Quando mi sveglio, sono nel mio letto. Sbatto le palpebre guardando il soffitto prima di girare la testa e guardare la figura rannicchiata ai piedi del mio letto. Jean ha il respiro regolare, una delle mie coperte gli avvolge le spalle. Gli do un leggero scossone per svegliarlo. La stanza è parzialmente illuminata dalla lampada sul mio comodino; è luminosa abbastanza da farmi vedere Jean aprire gli occhi. Deglutisco.

“Ehi,” dico, la voce roca per il disuso.

“Ciao,” mi saluta Jean. Si mette seduto e guarda l’orologio. “È tardi. Dovresti riposare. Domani hai scuola e-”

“Jean?”

Si ferma e mi guarda. “Cosa c’è?”

“Come ci sono finito qui?” Lui si siede completamente, la coperta cade a coprirgli la vita.

“… È stato Nick,” risponde. “Ti ha riportato qui mentre dormivi. Ha avuto una piccola crisi perché, forse, ho cominciato a urlargli contro.”

“Oh,” dico. Si forma una strana sensazione alla bocca del mio stomaco che cerco di ignorare.

“Perché eri con lui, Eren?” Chiede Jean e io assottiglio gli occhi. So che piega prenderà questa conversazione.

“Avevo bisogno di fuggire,” dico con tono piatto. “Ero travolto dalle mie emozioni e avevo bisogno di un po’ di spazio.”

“Avresti potuto chiamarmi,” continua Jean. Sta alzando la voce e mi sta provocando un mal di testa.

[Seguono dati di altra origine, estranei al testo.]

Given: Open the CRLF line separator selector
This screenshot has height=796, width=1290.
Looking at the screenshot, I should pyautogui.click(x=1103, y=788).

Non penso sia questo il momento giusto per dirglielo, però, quindi tengo la bocca chiusa. “Ti sarei venuto a prendere a scuola.”

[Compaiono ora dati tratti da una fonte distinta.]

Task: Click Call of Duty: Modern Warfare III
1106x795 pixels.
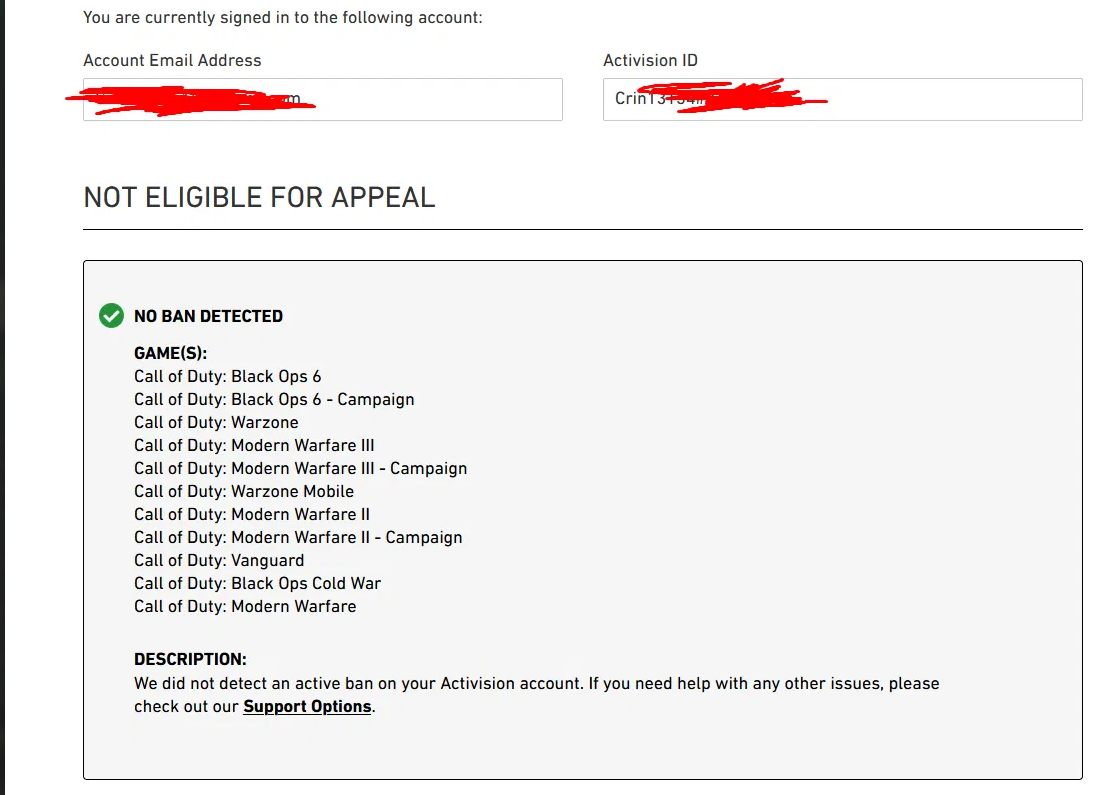Action: pyautogui.click(x=254, y=445)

“Ho pensato fossi impegnato.”

“Non potevi saperlo!” Eccolo, sta finalmente urlando. Lo guardo assente e aspetto che aggiunga qualsiasi altra cosa voglia. “Se me lo avessi chiesto, sarei venuto e-”

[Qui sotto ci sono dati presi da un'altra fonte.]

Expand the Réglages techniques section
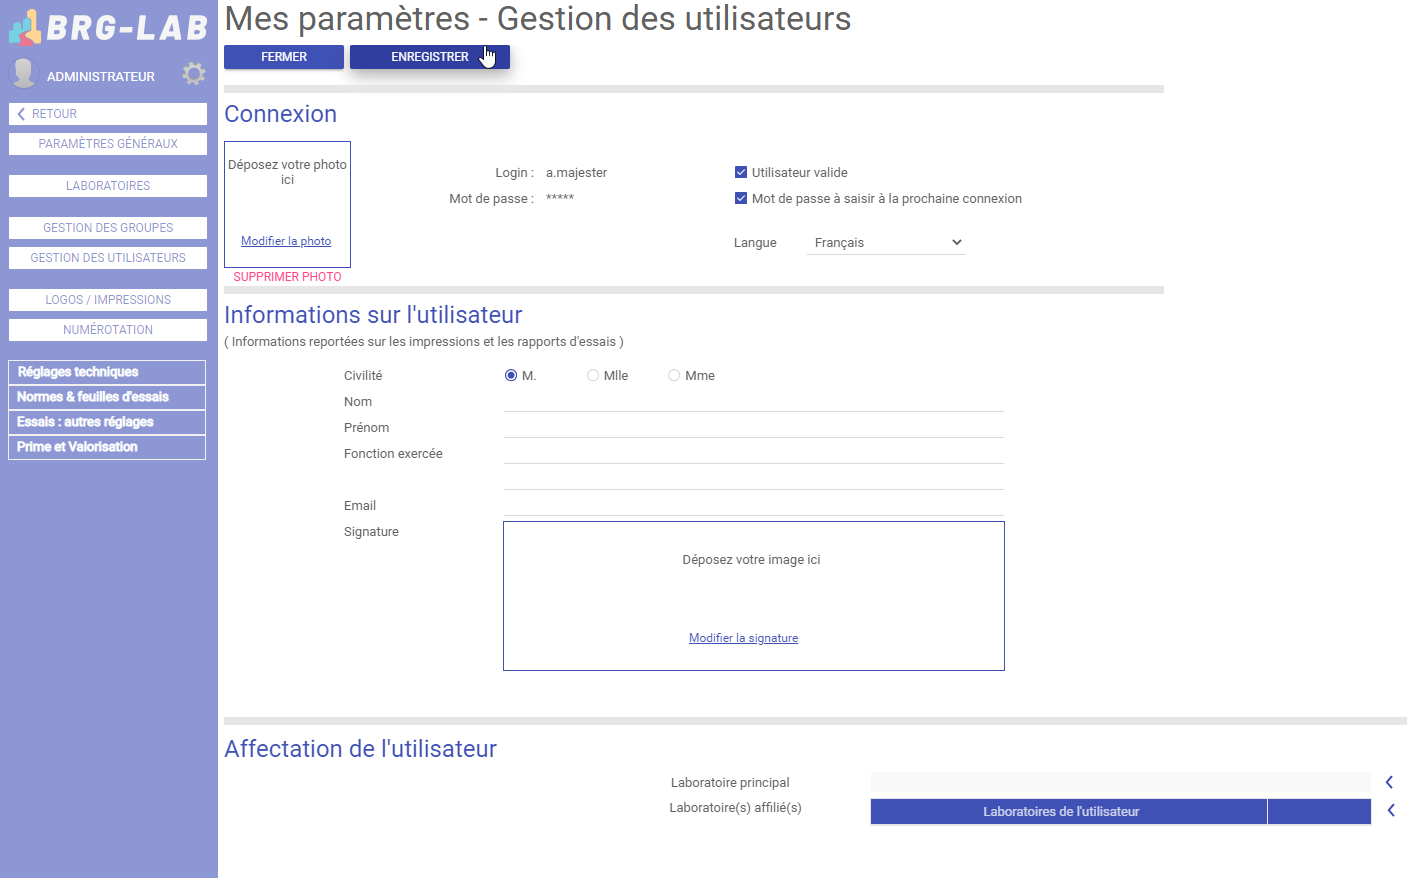 (x=107, y=372)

“Fai così solo perché si tratta di lui, vero?” Lo interrompo. “Se fosse stato chiunque altro, non te ne sarebbe fregato nulla.”

“Esatto, Eren, è perché si tratta di lui,” risponde stancamente per poi scuotere la testa. “Perché? Perché lui tra tutte le persone?”

“C’è sempre stato per me,” rispondo, la voce piatta e bassa. Deglutisco e fisso le mani sulle mie ginocchia. “Nick si prende sempre cura di me-”

“Oh, come si è preso cura di Mikasa?” Sbotta. “Fa davvero un ottimo lavoro nel prendersi cura delle persone, Eren. È colpa sua se Mikasa è morta!”

“Vaffanculo!” Sbotto anch’io, spingendolo più forte che posso per allontanarlo da me; non è molto, ma è abbastanza da soddisfarmi. “Non è stata colpa di Nick, ma mia.”

“Non eri tu quello che guidava, porca miseria!” Jean sta urlando. “Smettila di coprirlo ogni fottuta volta. Non sei tu dalla parte del torto, Eren. Lui sì. Quanto tempo ti ci vorrà ancora per finalmente capirlo?”

Rimasi in silenzio, il petto si muoveva a ritmo del mio respiro, le mani tremanti dalla rabbia.

“… Vattene.”

“Perché? Perchè ho-”

“Vattene via da qui!” Afferro la prima cosa che trovo sul comodino e gliela lancio addosso. “Va via!”

Continuo a ripeterglielo mentre gli lancio tutto ciò che trovo. Jean riesce a fermare quello che gli lancio e cammina verso la porta. La apre e la richiude sbattendola, forte abbastanza da far tremare gli stipiti in legno e riesco a sentirlo scendere le scale. La voce di mia madre mi salta all’orecchio, acuta dal panico e sento Jean rassicurarla, dicendo che va tutto bene.

Qualcosa cade sul mio braccio. Sbatto curiosamente le palpebre e un’altra goccia si forma sulla mia mano. Spalanco gli occhi e faccio scorrere le dita sulle guance. Sicuramente, nonostante cerchi di asciugarmi gli occhi, tornano lucidi non appena allontano la mano. Altre gocce mi arrivano alle labbra e riesco ad assaporarne il sapore salato.

Sono le prime lacrime che verso dopo due anni. 
 
 

[1] Ballo di fine anno dove sono le ragazze ad invitare i ragazzi a ballare, contrariamente alle tradizioni di galanteria.